(Dataset entries)
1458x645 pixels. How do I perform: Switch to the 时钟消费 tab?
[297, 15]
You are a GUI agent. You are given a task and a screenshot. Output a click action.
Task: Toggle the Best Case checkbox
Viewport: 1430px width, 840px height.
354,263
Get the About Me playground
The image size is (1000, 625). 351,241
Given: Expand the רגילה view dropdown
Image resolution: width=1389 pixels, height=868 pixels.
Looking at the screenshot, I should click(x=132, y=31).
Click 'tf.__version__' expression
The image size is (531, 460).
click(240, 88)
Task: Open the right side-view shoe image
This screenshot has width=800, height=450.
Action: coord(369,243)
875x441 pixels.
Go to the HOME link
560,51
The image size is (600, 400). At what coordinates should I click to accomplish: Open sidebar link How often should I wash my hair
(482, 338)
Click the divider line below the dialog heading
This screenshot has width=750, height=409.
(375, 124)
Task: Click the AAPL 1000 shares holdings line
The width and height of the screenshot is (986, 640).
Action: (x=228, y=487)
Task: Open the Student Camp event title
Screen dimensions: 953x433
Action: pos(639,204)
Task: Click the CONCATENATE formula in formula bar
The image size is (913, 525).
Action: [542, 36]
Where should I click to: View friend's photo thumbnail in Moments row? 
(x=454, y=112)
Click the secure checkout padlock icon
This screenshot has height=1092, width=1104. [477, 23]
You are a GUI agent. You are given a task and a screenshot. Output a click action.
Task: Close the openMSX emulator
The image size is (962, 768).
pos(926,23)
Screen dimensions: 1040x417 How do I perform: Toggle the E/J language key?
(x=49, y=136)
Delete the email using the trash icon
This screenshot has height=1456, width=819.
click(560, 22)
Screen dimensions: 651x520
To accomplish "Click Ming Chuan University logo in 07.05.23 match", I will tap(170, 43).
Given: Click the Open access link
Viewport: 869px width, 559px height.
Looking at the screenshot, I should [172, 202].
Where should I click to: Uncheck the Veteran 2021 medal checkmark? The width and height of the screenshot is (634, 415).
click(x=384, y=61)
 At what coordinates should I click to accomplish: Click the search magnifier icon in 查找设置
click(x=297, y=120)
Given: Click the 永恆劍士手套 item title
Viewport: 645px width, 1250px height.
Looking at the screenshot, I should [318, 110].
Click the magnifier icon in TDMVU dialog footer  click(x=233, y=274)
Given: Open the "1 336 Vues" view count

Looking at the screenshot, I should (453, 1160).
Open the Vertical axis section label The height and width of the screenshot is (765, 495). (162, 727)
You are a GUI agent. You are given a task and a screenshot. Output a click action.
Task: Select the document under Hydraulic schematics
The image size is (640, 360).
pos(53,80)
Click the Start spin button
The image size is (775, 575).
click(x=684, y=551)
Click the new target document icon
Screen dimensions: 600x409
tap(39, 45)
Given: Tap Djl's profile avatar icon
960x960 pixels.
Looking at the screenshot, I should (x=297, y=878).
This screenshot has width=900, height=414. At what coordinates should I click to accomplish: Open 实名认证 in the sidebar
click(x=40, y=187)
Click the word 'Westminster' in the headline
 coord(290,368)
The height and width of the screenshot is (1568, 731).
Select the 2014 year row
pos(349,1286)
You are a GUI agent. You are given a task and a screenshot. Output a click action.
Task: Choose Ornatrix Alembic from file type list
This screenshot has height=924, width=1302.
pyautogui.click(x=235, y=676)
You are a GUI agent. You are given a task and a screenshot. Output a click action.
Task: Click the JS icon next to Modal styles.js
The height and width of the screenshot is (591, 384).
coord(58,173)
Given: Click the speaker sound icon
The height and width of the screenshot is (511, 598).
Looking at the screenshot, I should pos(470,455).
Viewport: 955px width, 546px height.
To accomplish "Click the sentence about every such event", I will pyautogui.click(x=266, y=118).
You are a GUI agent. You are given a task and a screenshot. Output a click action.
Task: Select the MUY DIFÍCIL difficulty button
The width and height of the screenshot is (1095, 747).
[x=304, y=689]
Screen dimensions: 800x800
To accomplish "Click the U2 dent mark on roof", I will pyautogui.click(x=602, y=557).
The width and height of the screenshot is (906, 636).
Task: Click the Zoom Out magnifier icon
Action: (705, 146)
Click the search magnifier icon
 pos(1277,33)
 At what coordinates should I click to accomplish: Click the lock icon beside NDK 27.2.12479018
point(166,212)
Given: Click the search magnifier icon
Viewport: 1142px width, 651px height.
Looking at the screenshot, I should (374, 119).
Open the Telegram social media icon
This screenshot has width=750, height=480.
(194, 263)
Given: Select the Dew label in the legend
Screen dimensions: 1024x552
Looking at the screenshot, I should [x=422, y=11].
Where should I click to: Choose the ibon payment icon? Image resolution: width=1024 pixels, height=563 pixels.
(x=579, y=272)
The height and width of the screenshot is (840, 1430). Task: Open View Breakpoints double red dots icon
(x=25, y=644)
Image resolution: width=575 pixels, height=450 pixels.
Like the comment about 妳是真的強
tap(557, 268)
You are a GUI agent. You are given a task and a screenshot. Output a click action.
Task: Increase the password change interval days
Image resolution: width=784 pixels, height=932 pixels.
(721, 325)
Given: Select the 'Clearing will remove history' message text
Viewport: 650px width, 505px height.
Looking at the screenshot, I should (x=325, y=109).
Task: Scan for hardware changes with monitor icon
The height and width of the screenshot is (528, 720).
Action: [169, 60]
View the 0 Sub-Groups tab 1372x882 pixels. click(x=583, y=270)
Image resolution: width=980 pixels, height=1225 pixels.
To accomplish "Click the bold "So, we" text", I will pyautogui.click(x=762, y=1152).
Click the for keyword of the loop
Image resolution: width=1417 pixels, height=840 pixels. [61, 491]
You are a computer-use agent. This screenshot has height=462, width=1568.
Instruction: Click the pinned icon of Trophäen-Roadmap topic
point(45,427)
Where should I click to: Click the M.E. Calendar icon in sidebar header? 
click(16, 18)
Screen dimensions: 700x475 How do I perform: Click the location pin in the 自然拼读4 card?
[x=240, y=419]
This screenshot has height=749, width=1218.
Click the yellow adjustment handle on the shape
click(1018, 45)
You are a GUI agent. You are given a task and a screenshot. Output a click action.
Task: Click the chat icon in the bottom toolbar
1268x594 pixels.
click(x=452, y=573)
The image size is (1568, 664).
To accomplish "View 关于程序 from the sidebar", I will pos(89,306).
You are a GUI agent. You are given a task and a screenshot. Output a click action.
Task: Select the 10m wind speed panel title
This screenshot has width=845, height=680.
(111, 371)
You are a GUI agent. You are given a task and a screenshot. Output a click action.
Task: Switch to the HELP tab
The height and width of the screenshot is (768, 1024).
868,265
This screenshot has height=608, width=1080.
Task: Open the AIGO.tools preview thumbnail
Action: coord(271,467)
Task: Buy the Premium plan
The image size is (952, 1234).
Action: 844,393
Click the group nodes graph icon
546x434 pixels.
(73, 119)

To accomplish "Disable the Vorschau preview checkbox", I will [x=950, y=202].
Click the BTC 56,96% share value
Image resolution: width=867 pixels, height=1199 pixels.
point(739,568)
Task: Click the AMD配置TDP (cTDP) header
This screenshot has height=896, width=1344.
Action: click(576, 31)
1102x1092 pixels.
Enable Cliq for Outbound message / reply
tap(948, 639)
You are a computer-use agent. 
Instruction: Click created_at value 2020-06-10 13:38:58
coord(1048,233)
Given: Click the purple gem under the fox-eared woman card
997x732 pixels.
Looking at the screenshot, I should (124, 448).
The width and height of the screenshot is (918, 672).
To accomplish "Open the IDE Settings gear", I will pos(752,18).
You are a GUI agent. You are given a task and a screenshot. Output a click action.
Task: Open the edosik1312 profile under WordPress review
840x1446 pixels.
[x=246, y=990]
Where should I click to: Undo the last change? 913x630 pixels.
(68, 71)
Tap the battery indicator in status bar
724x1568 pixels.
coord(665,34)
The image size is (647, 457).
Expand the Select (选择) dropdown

Task instructions:
Gather each line in these records that contains the string "dropdown".

Solution for this exercise:
Given: Expand the רגילה view dropdown
Expand the Select (选择) dropdown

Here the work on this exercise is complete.